Work required: Write out every line of the items below with no changes at all.

○ ○ ○ ○ ○ ○ ○

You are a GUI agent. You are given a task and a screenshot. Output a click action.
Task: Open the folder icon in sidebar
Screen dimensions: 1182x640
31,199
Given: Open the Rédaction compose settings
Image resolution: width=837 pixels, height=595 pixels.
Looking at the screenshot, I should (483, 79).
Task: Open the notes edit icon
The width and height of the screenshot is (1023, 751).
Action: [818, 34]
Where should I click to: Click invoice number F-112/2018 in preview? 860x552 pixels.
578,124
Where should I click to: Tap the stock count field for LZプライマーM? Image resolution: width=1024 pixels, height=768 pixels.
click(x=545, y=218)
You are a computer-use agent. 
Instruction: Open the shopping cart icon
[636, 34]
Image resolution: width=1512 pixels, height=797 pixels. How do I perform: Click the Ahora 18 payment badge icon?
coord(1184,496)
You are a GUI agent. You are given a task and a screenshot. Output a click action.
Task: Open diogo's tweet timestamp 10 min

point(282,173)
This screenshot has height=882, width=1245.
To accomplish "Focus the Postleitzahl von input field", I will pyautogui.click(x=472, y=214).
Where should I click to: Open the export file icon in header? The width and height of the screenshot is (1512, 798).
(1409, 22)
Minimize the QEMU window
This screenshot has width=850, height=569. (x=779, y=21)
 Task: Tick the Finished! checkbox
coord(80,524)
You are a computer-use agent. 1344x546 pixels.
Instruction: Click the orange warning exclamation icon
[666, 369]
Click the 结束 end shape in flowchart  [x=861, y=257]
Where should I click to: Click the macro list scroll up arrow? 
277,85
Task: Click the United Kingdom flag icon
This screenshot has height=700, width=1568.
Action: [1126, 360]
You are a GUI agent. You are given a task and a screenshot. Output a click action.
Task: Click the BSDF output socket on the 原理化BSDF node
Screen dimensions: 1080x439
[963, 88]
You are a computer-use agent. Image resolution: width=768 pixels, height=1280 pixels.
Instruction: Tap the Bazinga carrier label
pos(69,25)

○ ○ ○ ○ ○ ○ ○

Response:
You are a GUI agent. You are given a task and a screenshot. Output a click action.
Task: Open the folder icon in sidebar
Screen dimensions: 1182x640
31,199
Given: Open the Rédaction compose settings
Image resolution: width=837 pixels, height=595 pixels.
Looking at the screenshot, I should (483, 79).
Task: Open the notes edit icon
The width and height of the screenshot is (1023, 751).
Action: [818, 34]
Where should I click to: Click invoice number F-112/2018 in preview? 860x552 pixels.
578,124
Where should I click to: Tap the stock count field for LZプライマーM? Image resolution: width=1024 pixels, height=768 pixels.
click(x=545, y=218)
You are a computer-use agent. 
Instruction: Open the shopping cart icon
[636, 34]
Image resolution: width=1512 pixels, height=797 pixels. How do I perform: Click the Ahora 18 payment badge icon?
coord(1184,496)
You are a GUI agent. You are given a task and a screenshot. Output a click action.
Task: Open diogo's tweet timestamp 10 min

point(282,173)
This screenshot has height=882, width=1245.
To accomplish "Focus the Postleitzahl von input field", I will pyautogui.click(x=472, y=214).
Where should I click to: Open the export file icon in header? The width and height of the screenshot is (1512, 798).
(1409, 22)
Minimize the QEMU window
This screenshot has width=850, height=569. (x=779, y=21)
 Task: Tick the Finished! checkbox
coord(80,524)
You are a computer-use agent. 1344x546 pixels.
Instruction: Click the orange warning exclamation icon
[666, 369]
Click the 结束 end shape in flowchart  [x=861, y=257]
Where should I click to: Click the macro list scroll up arrow? 
277,85
Task: Click the United Kingdom flag icon
This screenshot has height=700, width=1568.
Action: [1126, 360]
You are a GUI agent. You are given a task and a screenshot. Output a click action.
Task: Click the BSDF output socket on the 原理化BSDF node
Screen dimensions: 1080x439
[963, 88]
You are a computer-use agent. Image resolution: width=768 pixels, height=1280 pixels.
Instruction: Tap the Bazinga carrier label
pos(69,25)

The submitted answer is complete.